▸ **SET OF TASKS**:
**1.** Answer these questions about the blog post on the heroine's point of view:
(a) Whom does the writer name as the most incredible romance heroine of all time?
(b) What was Nora Roberts' first book?
(c) In Pride and Prejudice, which character's thoughts does the post say we never really know?
**2.** In the blog post on the heroine's point of view, change "Elizabeth" to "Lizzy" and write out the passage between "Pride and Prejudice by" and "of the heroine.", inclusive.

▸ **TEXT SHOWN**:
July 8, 2013

Heroine Week, Day 1 – The Heroine's Point of View by Stephanie Doyle

What I love about Stephanie Doyle's books is that they are risky and push boundaries, and this reflects on her heroines. These women are self-reliant, brave and refuse having their bosses’ secret babies, even when the opportunity presents itself.


The Heroines's Point of View by Stephanie Doyle

Pride and Prejudice by Jane Austen
I think most of us will universally acknowledge that Pride and Prejudice stands out as one of the first great romance novels. Our Alpha if you will. I will add to that and say Jane Eyre is (in my opinion) the most incredible romance heroine of all time. She hedges out Elizabeth ever so slightly for me.

When I started thinking about heroines and who my favorites were I started with where it all began. One of the obvious things that stands out with these two books is that the story is told from the point of view (POV) of the heroine.

Jane Eyre by Charlotte Bronte
We never really know what Darcy is thinking. So much so that it was as much of a surprise to me when he proposed as it was to Elizabeth. And Rochester, what was his deal? Did he really love Jane or was he simply looking for a fling with a young girl because he was trapped in a horrible marriage? It isn’t until we see how crushed he is when she leaves him that we really know for sure.

Irish Thoroughbred by Nora Roberts
Which reminded me that when modern day category romances first started to become popular they were also told only by the heroine’s POV. Nora Roberts’ first book Irish Thoroughbred, a heroine driven book. I remember reading it long after I had read books with mixed POVs and it was startling to me that you never got into the hero’s head.

Now someone more knowledgeable about the history of romance novels than I am probably knows the book or author where this started to change and we were introduced to the hero’s thoughts and feelings. But I’m wondering, as his world began to open up, did we become too enthralled with it?

Did we stop caring about what she thought and felt, because we wanted to get to his feelings and thoughts. Where we learned that even though he was being perfectly awful to the heroine through his actions, it was only because he LOVED her so much. And once the heroine knew what we, the reader did, boy she was going to realize how wrong she was to push him away.

If we read Pride and Prejudice with Darcy’s point of view, would we have found Elizabeth to be a bitch? Here is this poor, shy guy, who is attracted to her against his will. He knows she’s beneath him in status, but he can’t help himself. When he finally professes his love, she dumps all over him.  Then the reader gets to learn as Elizabeth does that he’s not really all bad. But if we knew that in advance, would we have turned our back on HER as she cuts him to the floor with her scathing rejection?

Let’s face it, for the most part we are women and we’re writing fantasy based romance stories for other women. So of course when we write the hero, he’s going to be our version of exactly what we want the hero to be. What we want him to think, how much and how deeply we want him to love.

We seem to love to torture him too. And often he will lash out at the heroine because of that tortured past. But because we know what he’s thinking, he can be redeemed. We know that eventually his deep and unwavering love for the heroine is going to save him.

▸ **RECORD LIST**:
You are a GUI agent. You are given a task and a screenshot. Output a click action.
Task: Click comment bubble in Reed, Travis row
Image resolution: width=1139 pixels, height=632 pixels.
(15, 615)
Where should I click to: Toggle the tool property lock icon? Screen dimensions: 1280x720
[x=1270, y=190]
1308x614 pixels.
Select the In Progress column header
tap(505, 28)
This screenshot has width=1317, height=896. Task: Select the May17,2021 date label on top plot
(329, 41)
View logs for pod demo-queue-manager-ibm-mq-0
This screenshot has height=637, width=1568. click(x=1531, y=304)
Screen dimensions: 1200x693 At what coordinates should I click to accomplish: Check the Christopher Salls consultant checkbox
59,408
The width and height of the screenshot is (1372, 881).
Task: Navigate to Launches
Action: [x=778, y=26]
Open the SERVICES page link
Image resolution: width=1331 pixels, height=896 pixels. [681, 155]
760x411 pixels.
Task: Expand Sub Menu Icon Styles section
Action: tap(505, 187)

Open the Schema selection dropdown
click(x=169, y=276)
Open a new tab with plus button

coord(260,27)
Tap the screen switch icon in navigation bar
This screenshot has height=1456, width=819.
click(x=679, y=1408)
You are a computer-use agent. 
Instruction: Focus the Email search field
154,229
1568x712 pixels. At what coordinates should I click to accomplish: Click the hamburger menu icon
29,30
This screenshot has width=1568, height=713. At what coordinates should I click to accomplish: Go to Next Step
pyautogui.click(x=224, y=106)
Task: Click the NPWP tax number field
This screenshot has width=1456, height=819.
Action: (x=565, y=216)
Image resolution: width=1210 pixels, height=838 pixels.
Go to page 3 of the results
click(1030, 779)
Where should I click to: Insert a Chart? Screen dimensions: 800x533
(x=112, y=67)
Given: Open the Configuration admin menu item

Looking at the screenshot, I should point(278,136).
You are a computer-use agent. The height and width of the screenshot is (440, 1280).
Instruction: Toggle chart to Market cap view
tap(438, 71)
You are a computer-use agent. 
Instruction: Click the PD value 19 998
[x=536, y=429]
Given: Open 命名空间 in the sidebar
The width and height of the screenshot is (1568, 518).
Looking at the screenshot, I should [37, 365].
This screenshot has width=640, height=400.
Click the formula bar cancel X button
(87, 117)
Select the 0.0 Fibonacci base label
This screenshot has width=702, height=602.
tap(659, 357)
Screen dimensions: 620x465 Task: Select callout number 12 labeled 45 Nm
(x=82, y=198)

▸ **SOLUTIONS BELOW**:
**1.**
(a) Jane Eyre
(b) Irish Thoroughbred
(c) Darcy

**2.**
Pride and Prejudice by Jane Austen
I think most of us will universally acknowledge that Pride and Prejudice stands out as one of the first great romance novels. Our Alpha if you will. I will add to that and say Jane Eyre is (in my opinion) the most incredible romance heroine of all time. She hedges out Lizzy ever so slightly for me.

When I started thinking about heroines and who my favorites were I started with where it all began. One of the obvious things that stands out with these two books is that the story is told from the point of view (POV) of the heroine.